▶ **WHAT THE EXERCISE ASKS**
Return only the lines of the data below from the line with "Given: Click the expand all icon on right" up to and including the line with "This screenshot has height=622, width=702.", exactly as written, with the pictures omitted.

+++ DATA FOR THIS TASK

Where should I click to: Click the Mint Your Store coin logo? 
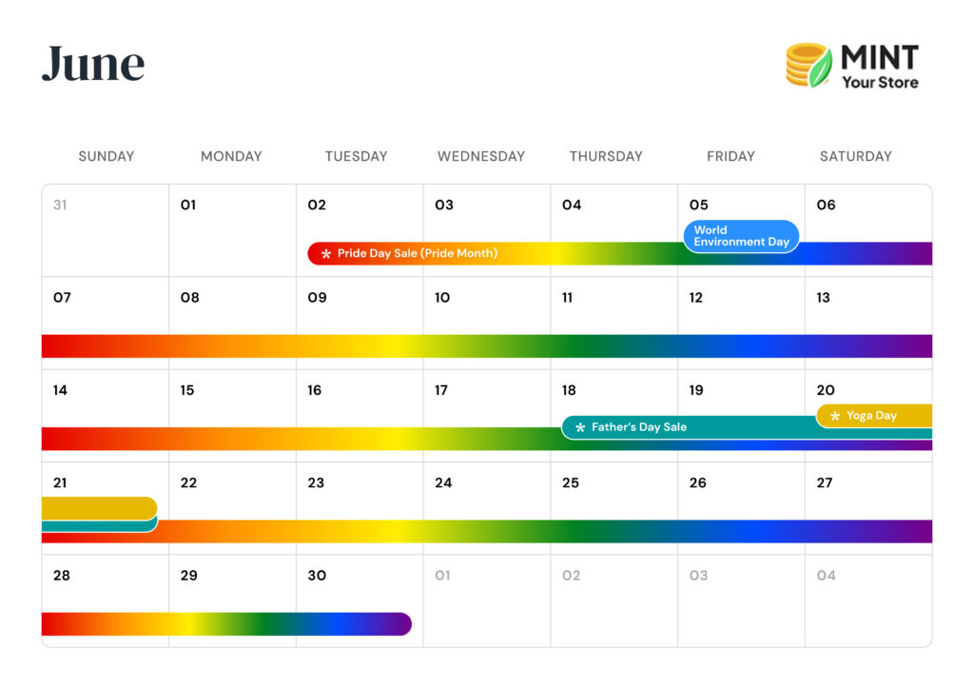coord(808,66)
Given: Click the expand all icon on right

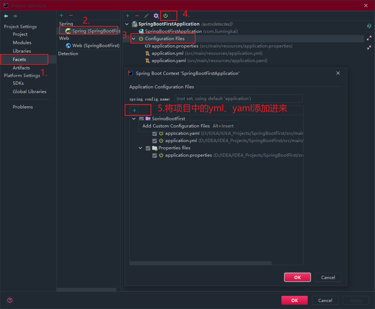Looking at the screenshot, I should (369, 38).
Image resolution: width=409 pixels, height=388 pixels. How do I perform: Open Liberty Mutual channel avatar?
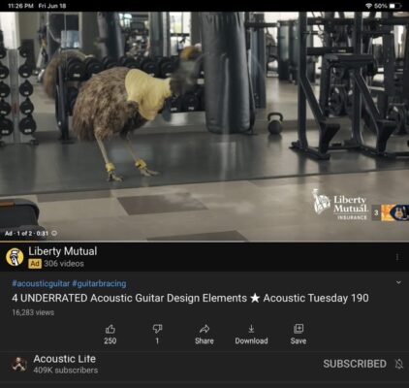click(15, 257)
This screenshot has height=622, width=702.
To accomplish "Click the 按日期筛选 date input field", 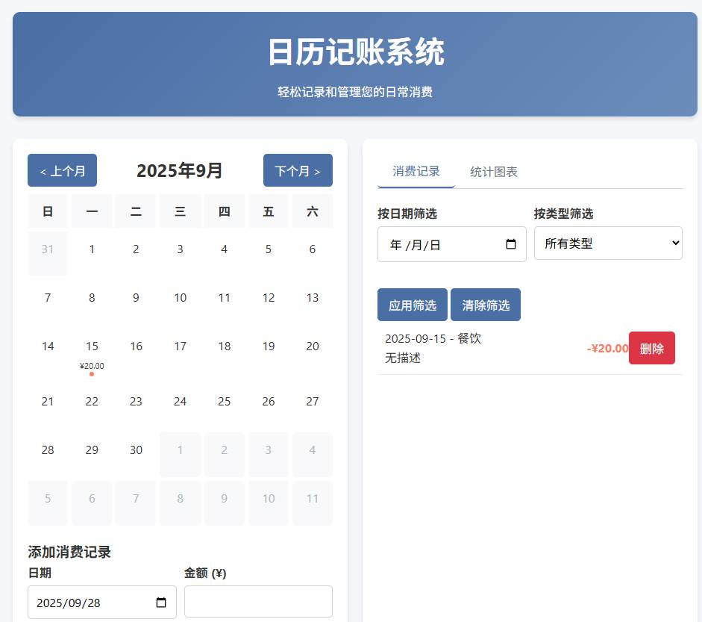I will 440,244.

++++++

▶ **REPLY**
Given: Click the expand all icon on right

Looking at the screenshot, I should (369, 38).
Image resolution: width=409 pixels, height=388 pixels. How do I perform: Open Liberty Mutual channel avatar?
click(15, 257)
This screenshot has height=622, width=702.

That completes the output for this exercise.